Pandémie, accident industriel, tremblement de terre, cyberattaque, échec de projet politique… pas un jour ne passe sans la médiatisation de situations aux conséquences souvent dramatiques. L’importance du thème des risques dans la société n’est pas à démontrer. Je donne aux étudiants de l’École polytechnique fédérale de Lausanne un cours d’analyse et de gestion des risques. Les bases mathématiques sont claires, et les méthodes, certes imparfaites, sont robustes, compréhensibles, et finalement utiles.

Cependant, au cœur de cet enseignement, se cachent implicitement des contenus à caractère philosophique ou éthique, qui sortent les étudiants de leur zone de confort.

Les quelques réflexions qui suivent sont inspirées de cette expérience. Elles constituent surtout un questionnement, mais accompagné d’un constat pragmatique : pas de gestion des risques sans systèmes de valeurs.

 Gestion intégrale des risques

Le principe de la gestion intégrale des risques est simplifié dans le diagramme de la figure 1. La première étape consiste à analyser et estimer les risques, c’est-à-dire à en faire l’inventaire, estimer les probabilités d’occurrence et les conséquences des événements indésirables. Une approche systématique dans laquelle des incertitudes subsistent toutefois concernant la définition même du système étudié, la connaissance qu’on en a, ou encore l’existence de situations inédites (on pense à la présente crise sanitaire). La deuxième étape se concentre sur l’appréciation des risques et doit aboutir à une décision : le risque étudié est-il acceptable ou non ? Cette étape fait référence à des systèmes de valeurs et des critères fixés parfois inconsciemment par la société au sens large. Elle contient sans le dire la notion de bien et de mal, celle du sens.

La troisième étape consiste, si le risque est jugé inacceptable, à mettre en œuvre une combinaison de méthodes à caractère technique, organisationnel ou administratif pour réduire le risque à un niveau convenable : les mesures de prévention et les mesures de protection. Une mesure de prévention vise à réduire l’occurrence d’une situation indésirable (ex. : les limitations de vitesse sur les routes ont fortement réduit la fréquence des accidents mortels).
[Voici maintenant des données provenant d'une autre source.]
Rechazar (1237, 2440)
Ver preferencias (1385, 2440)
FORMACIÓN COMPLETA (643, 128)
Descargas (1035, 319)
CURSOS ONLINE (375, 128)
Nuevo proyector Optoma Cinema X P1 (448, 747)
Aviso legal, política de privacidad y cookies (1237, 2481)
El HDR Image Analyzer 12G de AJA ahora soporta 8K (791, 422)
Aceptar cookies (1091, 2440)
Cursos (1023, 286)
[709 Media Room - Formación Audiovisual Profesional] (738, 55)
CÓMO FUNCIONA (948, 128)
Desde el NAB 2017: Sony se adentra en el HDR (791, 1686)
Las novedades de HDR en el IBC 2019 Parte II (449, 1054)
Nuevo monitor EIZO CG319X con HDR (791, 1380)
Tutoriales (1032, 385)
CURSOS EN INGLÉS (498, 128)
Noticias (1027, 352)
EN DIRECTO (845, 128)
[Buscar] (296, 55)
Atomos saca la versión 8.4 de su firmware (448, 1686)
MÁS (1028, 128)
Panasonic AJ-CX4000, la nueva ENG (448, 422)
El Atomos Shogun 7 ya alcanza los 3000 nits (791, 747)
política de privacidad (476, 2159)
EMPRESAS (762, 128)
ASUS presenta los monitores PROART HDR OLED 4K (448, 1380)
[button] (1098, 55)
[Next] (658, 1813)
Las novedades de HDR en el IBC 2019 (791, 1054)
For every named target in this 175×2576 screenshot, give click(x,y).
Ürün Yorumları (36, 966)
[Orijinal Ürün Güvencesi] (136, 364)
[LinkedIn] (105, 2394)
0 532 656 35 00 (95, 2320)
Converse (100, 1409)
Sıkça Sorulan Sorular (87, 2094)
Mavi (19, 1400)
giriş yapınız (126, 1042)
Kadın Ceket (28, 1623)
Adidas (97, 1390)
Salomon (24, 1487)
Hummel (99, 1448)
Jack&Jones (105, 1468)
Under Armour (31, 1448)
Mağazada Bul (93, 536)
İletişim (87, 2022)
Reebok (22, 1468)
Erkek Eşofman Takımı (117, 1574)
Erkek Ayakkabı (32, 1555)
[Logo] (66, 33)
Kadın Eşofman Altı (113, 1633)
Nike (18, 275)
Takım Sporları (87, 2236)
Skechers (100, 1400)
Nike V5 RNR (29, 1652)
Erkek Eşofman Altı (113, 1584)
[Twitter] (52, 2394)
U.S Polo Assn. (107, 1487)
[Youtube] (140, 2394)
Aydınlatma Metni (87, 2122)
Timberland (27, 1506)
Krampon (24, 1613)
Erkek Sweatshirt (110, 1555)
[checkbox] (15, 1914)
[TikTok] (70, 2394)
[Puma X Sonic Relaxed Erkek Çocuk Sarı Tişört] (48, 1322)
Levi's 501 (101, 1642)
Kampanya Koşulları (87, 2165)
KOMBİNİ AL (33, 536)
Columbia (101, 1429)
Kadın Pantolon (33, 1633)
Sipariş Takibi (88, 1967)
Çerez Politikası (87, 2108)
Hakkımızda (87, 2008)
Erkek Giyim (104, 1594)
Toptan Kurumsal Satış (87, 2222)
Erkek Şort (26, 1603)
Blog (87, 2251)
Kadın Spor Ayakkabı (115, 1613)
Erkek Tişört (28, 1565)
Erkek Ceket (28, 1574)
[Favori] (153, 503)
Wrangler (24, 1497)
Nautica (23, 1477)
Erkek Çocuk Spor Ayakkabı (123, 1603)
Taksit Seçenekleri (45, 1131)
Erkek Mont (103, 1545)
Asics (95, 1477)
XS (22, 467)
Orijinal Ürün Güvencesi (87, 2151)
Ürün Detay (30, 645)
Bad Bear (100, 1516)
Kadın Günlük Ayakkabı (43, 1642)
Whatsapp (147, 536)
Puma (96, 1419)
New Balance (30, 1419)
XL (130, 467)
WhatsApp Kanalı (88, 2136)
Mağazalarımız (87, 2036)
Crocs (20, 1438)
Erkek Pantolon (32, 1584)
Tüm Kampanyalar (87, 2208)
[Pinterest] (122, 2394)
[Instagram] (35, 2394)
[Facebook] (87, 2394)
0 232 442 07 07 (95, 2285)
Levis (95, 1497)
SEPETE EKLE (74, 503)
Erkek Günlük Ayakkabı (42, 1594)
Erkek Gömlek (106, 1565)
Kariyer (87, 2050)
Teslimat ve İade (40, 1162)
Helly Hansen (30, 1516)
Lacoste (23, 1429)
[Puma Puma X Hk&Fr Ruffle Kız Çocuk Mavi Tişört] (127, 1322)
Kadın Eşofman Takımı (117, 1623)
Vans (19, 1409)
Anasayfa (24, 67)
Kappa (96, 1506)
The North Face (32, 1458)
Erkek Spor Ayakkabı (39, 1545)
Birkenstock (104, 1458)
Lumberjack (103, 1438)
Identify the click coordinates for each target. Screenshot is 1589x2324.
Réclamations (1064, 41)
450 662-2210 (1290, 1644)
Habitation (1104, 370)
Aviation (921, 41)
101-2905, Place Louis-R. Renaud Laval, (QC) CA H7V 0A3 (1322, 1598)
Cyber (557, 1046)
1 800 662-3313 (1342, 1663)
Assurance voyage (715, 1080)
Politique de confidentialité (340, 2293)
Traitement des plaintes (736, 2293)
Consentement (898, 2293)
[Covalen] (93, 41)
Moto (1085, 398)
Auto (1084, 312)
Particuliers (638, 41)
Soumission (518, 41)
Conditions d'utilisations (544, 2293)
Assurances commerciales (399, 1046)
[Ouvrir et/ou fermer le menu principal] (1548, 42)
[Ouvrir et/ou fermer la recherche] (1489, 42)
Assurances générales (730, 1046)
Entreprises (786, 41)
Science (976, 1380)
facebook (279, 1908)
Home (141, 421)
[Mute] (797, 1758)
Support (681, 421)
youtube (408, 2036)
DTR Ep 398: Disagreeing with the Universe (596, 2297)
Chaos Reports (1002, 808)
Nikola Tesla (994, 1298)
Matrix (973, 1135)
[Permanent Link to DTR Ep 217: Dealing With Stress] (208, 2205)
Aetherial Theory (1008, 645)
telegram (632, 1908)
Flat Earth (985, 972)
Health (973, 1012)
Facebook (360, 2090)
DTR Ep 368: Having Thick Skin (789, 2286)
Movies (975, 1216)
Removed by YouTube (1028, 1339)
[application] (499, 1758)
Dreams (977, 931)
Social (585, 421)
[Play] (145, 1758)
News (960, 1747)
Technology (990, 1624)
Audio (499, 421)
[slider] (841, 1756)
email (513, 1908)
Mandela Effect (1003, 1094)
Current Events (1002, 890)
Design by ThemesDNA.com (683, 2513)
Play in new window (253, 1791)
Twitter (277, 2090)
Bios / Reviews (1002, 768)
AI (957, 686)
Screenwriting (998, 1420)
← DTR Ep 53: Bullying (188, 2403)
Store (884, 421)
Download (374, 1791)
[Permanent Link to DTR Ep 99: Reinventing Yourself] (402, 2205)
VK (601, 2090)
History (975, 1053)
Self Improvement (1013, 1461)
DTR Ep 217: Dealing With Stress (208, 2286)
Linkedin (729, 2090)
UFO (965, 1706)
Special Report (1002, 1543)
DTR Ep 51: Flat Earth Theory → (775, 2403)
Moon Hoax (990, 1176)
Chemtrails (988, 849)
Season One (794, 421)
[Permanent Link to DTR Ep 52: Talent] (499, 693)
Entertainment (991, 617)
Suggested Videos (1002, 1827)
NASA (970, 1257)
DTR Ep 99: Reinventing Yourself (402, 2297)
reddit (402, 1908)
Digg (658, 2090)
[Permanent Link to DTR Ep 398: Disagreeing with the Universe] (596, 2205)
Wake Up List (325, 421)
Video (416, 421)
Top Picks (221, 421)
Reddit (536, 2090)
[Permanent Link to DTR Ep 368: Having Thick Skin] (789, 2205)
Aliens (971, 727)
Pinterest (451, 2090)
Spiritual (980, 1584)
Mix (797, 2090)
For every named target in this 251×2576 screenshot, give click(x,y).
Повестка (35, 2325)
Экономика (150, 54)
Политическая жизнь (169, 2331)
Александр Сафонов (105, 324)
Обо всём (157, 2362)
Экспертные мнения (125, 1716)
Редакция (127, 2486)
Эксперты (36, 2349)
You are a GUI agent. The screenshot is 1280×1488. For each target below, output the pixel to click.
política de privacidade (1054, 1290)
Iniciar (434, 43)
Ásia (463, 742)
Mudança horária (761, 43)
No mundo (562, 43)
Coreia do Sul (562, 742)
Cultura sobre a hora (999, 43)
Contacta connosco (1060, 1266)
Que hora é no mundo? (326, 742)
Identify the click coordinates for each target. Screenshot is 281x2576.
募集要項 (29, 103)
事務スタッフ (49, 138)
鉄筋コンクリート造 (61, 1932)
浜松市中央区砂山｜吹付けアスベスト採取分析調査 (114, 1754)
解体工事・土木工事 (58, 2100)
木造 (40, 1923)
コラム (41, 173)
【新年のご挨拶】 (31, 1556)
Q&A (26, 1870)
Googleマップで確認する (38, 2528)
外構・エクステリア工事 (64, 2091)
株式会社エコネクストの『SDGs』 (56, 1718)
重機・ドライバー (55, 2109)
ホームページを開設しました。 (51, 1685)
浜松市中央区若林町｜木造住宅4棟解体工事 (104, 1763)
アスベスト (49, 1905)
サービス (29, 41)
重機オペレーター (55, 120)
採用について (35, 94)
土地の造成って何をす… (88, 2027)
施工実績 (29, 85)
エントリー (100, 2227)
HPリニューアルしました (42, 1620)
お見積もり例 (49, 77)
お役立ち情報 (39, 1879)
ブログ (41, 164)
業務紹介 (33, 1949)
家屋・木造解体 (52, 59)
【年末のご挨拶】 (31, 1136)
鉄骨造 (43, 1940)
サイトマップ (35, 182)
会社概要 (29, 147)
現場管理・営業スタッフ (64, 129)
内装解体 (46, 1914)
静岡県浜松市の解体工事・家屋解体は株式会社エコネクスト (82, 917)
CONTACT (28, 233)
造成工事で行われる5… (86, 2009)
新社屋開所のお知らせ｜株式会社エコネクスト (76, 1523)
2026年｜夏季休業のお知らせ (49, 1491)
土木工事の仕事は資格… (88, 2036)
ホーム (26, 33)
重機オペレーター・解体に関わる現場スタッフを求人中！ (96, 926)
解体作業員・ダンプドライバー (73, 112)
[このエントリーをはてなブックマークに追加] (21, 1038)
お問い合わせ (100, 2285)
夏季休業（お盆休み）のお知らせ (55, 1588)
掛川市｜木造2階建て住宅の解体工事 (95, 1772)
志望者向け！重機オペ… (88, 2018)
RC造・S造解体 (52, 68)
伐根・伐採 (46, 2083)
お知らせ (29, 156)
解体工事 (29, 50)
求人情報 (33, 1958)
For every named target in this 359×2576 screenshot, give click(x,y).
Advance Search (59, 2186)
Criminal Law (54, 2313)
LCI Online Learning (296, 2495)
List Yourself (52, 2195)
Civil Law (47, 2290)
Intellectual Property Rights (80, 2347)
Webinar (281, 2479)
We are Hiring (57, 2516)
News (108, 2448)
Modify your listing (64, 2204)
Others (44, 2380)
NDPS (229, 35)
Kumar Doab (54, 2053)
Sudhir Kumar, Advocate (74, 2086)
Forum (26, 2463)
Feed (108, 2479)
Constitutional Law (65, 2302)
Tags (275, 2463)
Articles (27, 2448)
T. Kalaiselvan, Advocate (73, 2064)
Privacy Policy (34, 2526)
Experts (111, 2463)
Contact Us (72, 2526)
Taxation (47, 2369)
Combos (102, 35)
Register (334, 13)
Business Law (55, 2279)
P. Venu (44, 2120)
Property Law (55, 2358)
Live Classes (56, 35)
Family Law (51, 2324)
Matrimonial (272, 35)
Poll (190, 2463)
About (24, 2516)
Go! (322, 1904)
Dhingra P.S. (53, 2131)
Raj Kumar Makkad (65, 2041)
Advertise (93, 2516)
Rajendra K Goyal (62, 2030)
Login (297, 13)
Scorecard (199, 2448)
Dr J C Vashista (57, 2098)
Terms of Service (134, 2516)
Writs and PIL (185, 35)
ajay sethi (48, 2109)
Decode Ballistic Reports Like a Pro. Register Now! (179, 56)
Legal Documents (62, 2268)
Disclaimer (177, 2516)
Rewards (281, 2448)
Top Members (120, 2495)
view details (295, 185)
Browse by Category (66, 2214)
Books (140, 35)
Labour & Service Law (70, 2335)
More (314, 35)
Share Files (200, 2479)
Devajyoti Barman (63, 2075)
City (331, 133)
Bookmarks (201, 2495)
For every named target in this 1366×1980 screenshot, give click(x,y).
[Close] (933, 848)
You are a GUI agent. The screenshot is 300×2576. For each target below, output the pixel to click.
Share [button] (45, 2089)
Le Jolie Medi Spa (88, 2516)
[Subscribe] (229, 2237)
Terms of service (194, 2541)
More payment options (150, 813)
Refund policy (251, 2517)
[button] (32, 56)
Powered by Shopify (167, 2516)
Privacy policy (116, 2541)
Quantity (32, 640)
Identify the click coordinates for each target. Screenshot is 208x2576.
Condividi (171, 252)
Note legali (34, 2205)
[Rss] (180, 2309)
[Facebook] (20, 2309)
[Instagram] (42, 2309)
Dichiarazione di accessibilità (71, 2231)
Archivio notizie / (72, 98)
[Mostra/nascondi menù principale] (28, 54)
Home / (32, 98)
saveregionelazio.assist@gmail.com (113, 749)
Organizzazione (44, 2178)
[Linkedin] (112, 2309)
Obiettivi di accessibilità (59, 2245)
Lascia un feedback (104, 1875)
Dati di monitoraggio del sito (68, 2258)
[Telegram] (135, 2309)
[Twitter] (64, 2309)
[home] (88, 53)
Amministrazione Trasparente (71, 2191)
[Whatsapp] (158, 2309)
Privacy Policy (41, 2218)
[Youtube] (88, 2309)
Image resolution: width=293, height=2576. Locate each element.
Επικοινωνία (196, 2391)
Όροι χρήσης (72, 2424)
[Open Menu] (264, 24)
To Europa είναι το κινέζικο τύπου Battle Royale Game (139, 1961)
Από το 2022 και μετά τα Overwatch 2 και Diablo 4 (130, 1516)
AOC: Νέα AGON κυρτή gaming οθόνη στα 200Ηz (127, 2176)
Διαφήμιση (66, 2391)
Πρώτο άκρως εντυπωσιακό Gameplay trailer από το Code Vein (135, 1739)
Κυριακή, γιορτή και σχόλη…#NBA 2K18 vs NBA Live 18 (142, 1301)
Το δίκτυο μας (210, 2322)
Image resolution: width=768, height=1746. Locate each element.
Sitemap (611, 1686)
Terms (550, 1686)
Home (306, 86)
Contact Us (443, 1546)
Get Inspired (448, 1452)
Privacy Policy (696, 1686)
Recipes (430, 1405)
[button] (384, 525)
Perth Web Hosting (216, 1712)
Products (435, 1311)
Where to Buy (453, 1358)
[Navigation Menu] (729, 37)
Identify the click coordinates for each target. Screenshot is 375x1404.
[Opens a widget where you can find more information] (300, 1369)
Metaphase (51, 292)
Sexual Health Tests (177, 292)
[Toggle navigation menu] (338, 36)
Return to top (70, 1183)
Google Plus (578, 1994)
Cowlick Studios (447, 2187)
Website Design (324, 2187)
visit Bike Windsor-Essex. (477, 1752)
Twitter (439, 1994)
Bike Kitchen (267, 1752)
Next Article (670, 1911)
Une mesure de protection vise à réduire les conséquences d’une situation indésirable (ex. : le port de la ceinture de sécurité a fortement atténué les effets des accidents de la route).

La quatrième étape est celle de la gestion de crise. Tout événement indésirable ne pouvant être exclu, une bonne capacité de réaction va en réduire les conséquences. Ici entrent en jeu des questions essentiellement organisationnelles et de mobilisation de ressources pour l’intervention d’urgence.

Pour mes étudiants, comme pour une majorité d’ingénieurs et de scientifiques, la deuxième étape est la plus délicate à appréhender. Sur quel critère se baser pour accepter ou non un risque ? De quel droit ? Par quel processus ?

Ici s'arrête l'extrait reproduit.